Although the delegation of different portions (e.g., sub-expressions) of a regular expression to DFA and NFA search engines improves performance over conventional single-engine approaches, the limited resources of the NFA engine 140 can be quickly exhausted when searching for some types of regular expressions. For example, to implement search operations for the regular expression R11=“ab.*cd” in search system 100, the prefix string “ab” is delegated to DFA engine 120 and the inexact pattern “.*cd” (which includes the unbounded sub-expression “.*”) is delegated to the NFA engine 140. If the DFA engine detects a match with “ab”, the NFA engine 140 is triggered, and it activates an NFA state that starts searching the input string for the suffix pattern “cd”. However, because the “cd” can appear after zero or more instances of any character (thus making the “.*” an unbounded sub-expression), the corresponding NFA state remains active indefinitely (even after the suffix “cd” is found), which in turn indefinitely consumes a corresponding portion of the NFA engine's limited resources. When configured as such, for each rule or regular expression that includes the unbounded sub-expression “.*” a corresponding portion of the NFA engine's resources are indefinitely consumed, thereby not only undesirably degrading performance but also limiting the number of regular expressions or rules that the NFA engine can concurrently search for.

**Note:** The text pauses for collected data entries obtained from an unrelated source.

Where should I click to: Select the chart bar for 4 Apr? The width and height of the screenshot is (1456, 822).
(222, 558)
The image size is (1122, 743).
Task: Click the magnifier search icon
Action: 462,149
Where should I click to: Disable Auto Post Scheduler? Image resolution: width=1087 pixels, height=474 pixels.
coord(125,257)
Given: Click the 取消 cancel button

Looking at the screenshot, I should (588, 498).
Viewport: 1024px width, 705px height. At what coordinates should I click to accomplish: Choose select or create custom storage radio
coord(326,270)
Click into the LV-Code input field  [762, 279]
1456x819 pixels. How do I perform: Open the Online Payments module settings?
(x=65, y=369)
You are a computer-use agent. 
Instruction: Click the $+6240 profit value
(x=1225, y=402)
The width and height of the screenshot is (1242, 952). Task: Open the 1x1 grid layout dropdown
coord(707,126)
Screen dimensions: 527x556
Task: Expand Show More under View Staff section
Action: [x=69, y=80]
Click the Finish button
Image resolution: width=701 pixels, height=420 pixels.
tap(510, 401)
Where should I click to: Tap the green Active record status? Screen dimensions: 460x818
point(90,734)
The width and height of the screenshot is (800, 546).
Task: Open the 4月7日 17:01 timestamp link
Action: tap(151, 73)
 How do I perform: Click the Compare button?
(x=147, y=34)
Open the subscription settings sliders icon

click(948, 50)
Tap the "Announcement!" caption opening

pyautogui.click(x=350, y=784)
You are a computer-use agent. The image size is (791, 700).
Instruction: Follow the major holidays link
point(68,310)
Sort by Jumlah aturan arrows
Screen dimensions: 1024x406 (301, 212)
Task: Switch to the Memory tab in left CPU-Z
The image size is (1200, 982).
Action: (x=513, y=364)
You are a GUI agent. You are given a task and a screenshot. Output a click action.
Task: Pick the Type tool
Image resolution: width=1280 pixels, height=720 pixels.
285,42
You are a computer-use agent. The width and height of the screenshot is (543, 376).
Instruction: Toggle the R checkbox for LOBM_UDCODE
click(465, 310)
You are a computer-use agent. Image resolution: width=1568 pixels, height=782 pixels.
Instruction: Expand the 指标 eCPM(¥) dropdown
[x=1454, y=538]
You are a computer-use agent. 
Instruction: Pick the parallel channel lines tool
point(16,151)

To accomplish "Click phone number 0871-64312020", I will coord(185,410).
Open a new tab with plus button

In addition, using the result memory to trigger the NFA engine and to provide a microprogram index in response to a match in the DFA engine is inefficient. Further, operating DFA and NFA engines of search system 100 in a parallel manner can allow partial match results from the engines to be generated out-of-order, in which case additional processing is performed (e.g., by the NFA engine) to re-order the partial match results so that match results between the input string and the regular expressions can be generated.
Thus, there is a need for a search system that can capitalize on the advantages of DFA and NFA search techniques with greater efficiency and without unnecessarily consuming the limited resources of either the DFA or NFA engine.
Like reference numerals refer to corresponding parts throughout the drawing figures.